Exercise objective:
Please copy out all of the following items word for word, leaving nothing out and changing nothing.

Dataset excerpts:
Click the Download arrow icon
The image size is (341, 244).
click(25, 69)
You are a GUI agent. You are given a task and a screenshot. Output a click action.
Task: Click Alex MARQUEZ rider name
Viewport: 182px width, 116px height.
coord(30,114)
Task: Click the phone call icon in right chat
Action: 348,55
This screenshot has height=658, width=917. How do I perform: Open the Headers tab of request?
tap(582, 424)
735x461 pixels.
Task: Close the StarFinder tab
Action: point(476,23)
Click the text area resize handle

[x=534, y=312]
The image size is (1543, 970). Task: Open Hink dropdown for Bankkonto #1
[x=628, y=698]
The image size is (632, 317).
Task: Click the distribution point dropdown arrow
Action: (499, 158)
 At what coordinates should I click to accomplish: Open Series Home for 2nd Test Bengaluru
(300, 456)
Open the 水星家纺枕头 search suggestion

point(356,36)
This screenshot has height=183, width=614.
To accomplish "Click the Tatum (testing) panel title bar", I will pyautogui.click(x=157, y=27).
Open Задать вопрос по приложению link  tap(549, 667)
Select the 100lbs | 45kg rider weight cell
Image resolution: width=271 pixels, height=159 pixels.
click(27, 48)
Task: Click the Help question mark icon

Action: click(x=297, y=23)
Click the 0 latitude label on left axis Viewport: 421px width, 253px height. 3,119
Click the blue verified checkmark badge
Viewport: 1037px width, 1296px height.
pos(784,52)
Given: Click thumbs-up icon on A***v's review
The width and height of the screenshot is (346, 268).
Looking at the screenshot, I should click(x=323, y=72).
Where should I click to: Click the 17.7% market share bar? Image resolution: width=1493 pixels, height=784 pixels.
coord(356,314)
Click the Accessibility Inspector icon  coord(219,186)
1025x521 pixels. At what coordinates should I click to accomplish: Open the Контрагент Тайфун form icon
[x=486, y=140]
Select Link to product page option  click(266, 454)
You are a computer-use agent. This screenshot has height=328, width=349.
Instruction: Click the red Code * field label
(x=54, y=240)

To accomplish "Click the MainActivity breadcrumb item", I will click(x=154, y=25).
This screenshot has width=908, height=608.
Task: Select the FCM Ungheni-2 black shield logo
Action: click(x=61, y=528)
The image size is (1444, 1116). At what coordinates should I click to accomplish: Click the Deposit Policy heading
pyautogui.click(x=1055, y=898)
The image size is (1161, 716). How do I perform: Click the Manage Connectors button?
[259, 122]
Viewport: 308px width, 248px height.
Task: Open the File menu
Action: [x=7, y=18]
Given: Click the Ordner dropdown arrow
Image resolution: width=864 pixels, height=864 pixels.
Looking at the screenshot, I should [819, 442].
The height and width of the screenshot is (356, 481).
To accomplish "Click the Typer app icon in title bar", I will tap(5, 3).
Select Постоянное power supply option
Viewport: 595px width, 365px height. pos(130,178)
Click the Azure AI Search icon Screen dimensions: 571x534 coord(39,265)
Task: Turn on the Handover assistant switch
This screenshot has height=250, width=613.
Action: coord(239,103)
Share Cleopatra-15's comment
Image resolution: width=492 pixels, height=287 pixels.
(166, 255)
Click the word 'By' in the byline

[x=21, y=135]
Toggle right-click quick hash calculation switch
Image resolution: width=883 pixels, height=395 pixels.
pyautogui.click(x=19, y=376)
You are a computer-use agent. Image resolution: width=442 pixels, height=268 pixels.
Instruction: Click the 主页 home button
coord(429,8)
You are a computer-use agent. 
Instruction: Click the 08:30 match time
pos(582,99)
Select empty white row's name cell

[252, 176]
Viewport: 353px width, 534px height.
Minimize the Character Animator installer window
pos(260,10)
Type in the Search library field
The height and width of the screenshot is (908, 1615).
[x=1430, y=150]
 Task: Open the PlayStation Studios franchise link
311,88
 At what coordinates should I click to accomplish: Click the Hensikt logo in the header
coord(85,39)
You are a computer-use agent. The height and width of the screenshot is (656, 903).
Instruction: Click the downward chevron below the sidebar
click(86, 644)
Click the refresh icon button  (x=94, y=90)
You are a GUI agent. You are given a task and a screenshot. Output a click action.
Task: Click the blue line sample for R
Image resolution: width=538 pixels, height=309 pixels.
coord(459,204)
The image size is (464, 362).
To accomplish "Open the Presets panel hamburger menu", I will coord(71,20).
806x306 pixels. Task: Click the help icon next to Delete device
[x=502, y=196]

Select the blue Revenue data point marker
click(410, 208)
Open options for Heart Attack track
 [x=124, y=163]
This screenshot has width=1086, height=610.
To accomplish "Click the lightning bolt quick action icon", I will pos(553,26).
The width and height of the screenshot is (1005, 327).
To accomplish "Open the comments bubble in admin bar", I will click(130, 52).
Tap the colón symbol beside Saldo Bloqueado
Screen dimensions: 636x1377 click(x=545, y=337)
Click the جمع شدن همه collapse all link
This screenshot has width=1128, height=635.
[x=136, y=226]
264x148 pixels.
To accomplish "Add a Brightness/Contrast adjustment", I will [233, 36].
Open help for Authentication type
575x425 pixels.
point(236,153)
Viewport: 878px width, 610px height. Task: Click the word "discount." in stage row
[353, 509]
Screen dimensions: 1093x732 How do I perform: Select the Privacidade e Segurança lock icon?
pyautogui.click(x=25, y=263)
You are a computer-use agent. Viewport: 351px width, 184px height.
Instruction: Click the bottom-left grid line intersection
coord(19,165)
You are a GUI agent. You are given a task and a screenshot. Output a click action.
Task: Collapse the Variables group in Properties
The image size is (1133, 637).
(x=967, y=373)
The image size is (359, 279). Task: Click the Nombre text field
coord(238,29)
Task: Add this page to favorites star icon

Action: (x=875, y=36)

Answer to the task:
Click the Download arrow icon
The image size is (341, 244).
click(25, 69)
You are a GUI agent. You are given a task and a screenshot. Output a click action.
Task: Click Alex MARQUEZ rider name
Viewport: 182px width, 116px height.
coord(30,114)
Task: Click the phone call icon in right chat
Action: 348,55
This screenshot has height=658, width=917. How do I perform: Open the Headers tab of request?
tap(582, 424)
735x461 pixels.
Task: Close the StarFinder tab
Action: point(476,23)
Click the text area resize handle

[x=534, y=312]
The image size is (1543, 970). Task: Open Hink dropdown for Bankkonto #1
[x=628, y=698]
The image size is (632, 317).
Task: Click the distribution point dropdown arrow
Action: (499, 158)
 At what coordinates should I click to accomplish: Open Series Home for 2nd Test Bengaluru
(300, 456)
Open the 水星家纺枕头 search suggestion

point(356,36)
This screenshot has height=183, width=614.
To accomplish "Click the Tatum (testing) panel title bar", I will pyautogui.click(x=157, y=27).
Open Задать вопрос по приложению link  tap(549, 667)
Select the 100lbs | 45kg rider weight cell
Image resolution: width=271 pixels, height=159 pixels.
click(27, 48)
Task: Click the Help question mark icon

Action: click(x=297, y=23)
Click the 0 latitude label on left axis Viewport: 421px width, 253px height. 3,119
Click the blue verified checkmark badge
Viewport: 1037px width, 1296px height.
pos(784,52)
Given: Click thumbs-up icon on A***v's review
The width and height of the screenshot is (346, 268).
Looking at the screenshot, I should click(x=323, y=72).
Where should I click to: Click the 17.7% market share bar? Image resolution: width=1493 pixels, height=784 pixels.
coord(356,314)
Click the Accessibility Inspector icon  coord(219,186)
1025x521 pixels. At what coordinates should I click to accomplish: Open the Контрагент Тайфун form icon
[x=486, y=140]
Select Link to product page option  click(266, 454)
You are a computer-use agent. This screenshot has height=328, width=349.
Instruction: Click the red Code * field label
(x=54, y=240)

To accomplish "Click the MainActivity breadcrumb item", I will click(x=154, y=25).
This screenshot has width=908, height=608.
Task: Select the FCM Ungheni-2 black shield logo
Action: click(x=61, y=528)
The image size is (1444, 1116). At what coordinates should I click to accomplish: Click the Deposit Policy heading
pyautogui.click(x=1055, y=898)
The image size is (1161, 716). How do I perform: Click the Manage Connectors button?
[259, 122]
Viewport: 308px width, 248px height.
Task: Open the File menu
Action: [x=7, y=18]
Given: Click the Ordner dropdown arrow
Image resolution: width=864 pixels, height=864 pixels.
Looking at the screenshot, I should [819, 442].
The height and width of the screenshot is (356, 481).
To accomplish "Click the Typer app icon in title bar", I will tap(5, 3).
Select Постоянное power supply option
Viewport: 595px width, 365px height. pos(130,178)
Click the Azure AI Search icon Screen dimensions: 571x534 coord(39,265)
Task: Turn on the Handover assistant switch
This screenshot has height=250, width=613.
Action: coord(239,103)
Share Cleopatra-15's comment
Image resolution: width=492 pixels, height=287 pixels.
(166, 255)
Click the word 'By' in the byline

[x=21, y=135]
Toggle right-click quick hash calculation switch
Image resolution: width=883 pixels, height=395 pixels.
pyautogui.click(x=19, y=376)
You are a computer-use agent. Image resolution: width=442 pixels, height=268 pixels.
Instruction: Click the 主页 home button
coord(429,8)
You are a computer-use agent. 
Instruction: Click the 08:30 match time
pos(582,99)
Select empty white row's name cell

[252, 176]
Viewport: 353px width, 534px height.
Minimize the Character Animator installer window
pos(260,10)
Type in the Search library field
The height and width of the screenshot is (908, 1615).
[x=1430, y=150]
 Task: Open the PlayStation Studios franchise link
311,88
 At what coordinates should I click to accomplish: Click the Hensikt logo in the header
coord(85,39)
You are a computer-use agent. The height and width of the screenshot is (656, 903).
Instruction: Click the downward chevron below the sidebar
click(86, 644)
Click the refresh icon button  (x=94, y=90)
You are a GUI agent. You are given a task and a screenshot. Output a click action.
Task: Click the blue line sample for R
Image resolution: width=538 pixels, height=309 pixels.
coord(459,204)
The image size is (464, 362).
To accomplish "Open the Presets panel hamburger menu", I will coord(71,20).
806x306 pixels. Task: Click the help icon next to Delete device
[x=502, y=196]

Select the blue Revenue data point marker
click(410, 208)
Open options for Heart Attack track
 [x=124, y=163]
This screenshot has width=1086, height=610.
To accomplish "Click the lightning bolt quick action icon", I will pos(553,26).
The width and height of the screenshot is (1005, 327).
To accomplish "Open the comments bubble in admin bar", I will click(130, 52).
Tap the colón symbol beside Saldo Bloqueado
Screen dimensions: 636x1377 click(x=545, y=337)
Click the جمع شدن همه collapse all link
This screenshot has width=1128, height=635.
[x=136, y=226]
264x148 pixels.
To accomplish "Add a Brightness/Contrast adjustment", I will [233, 36].
Open help for Authentication type
575x425 pixels.
point(236,153)
Viewport: 878px width, 610px height. Task: Click the word "discount." in stage row
[353, 509]
Screen dimensions: 1093x732 How do I perform: Select the Privacidade e Segurança lock icon?
pyautogui.click(x=25, y=263)
You are a computer-use agent. Viewport: 351px width, 184px height.
Instruction: Click the bottom-left grid line intersection
coord(19,165)
You are a GUI agent. You are given a task and a screenshot. Output a click action.
Task: Collapse the Variables group in Properties
The image size is (1133, 637).
(x=967, y=373)
The image size is (359, 279). Task: Click the Nombre text field
coord(238,29)
Task: Add this page to favorites star icon

Action: (x=875, y=36)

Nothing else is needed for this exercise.